DESCRIPTION OF THE TASK
From the entries below, copy exactly the lines from the one that contains "You are a GUI" through the one that contains "Task: Open the Deploy options dropdown arrow", both included, and only those.
BEGIN RECORDS SHOWN
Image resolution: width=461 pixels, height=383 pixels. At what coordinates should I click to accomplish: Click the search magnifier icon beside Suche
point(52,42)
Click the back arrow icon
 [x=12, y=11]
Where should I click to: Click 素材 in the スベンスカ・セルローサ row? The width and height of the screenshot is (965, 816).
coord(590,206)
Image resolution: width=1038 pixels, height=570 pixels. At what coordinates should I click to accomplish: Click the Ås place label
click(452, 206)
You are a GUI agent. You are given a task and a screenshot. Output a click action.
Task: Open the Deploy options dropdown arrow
END RECORDS SHOWN
BEGIN RECORDS SHOWN
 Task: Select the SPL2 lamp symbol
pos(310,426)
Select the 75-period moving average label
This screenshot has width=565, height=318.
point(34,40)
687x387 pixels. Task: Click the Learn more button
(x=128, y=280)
END RECORDS SHOWN
BEGIN RECORDS SHOWN
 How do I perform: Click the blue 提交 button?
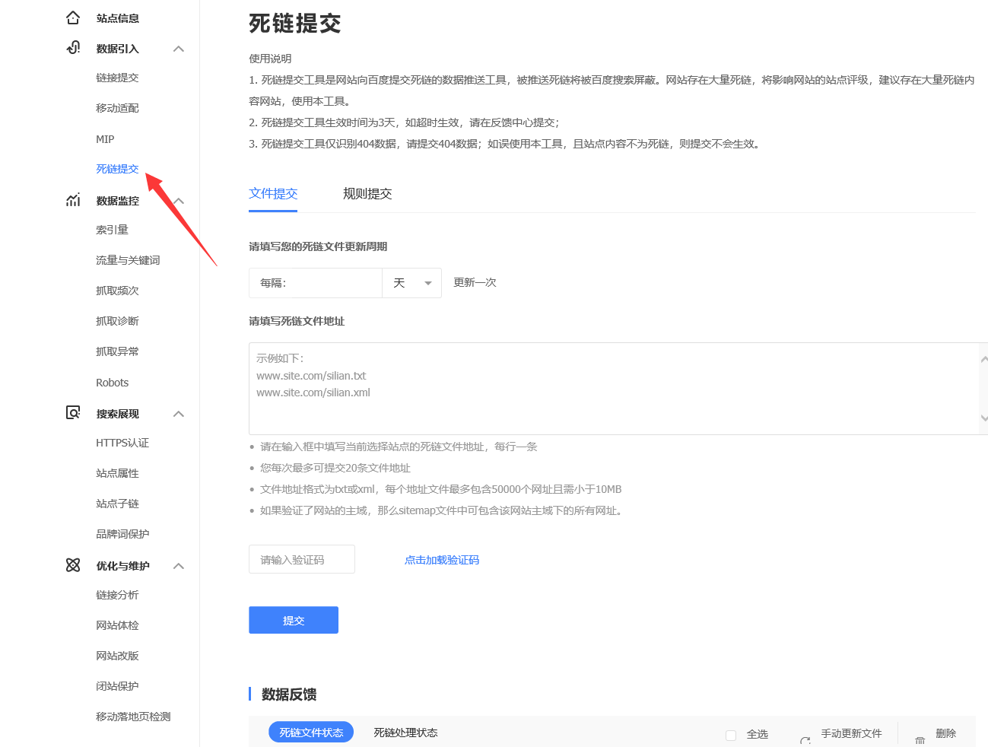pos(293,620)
END RECORDS SHOWN
SOLVED EXERCISE
You are a GUI agent. You are given a task and a screenshot. Output a click action.
Task: Open the Deploy options dropdown arrow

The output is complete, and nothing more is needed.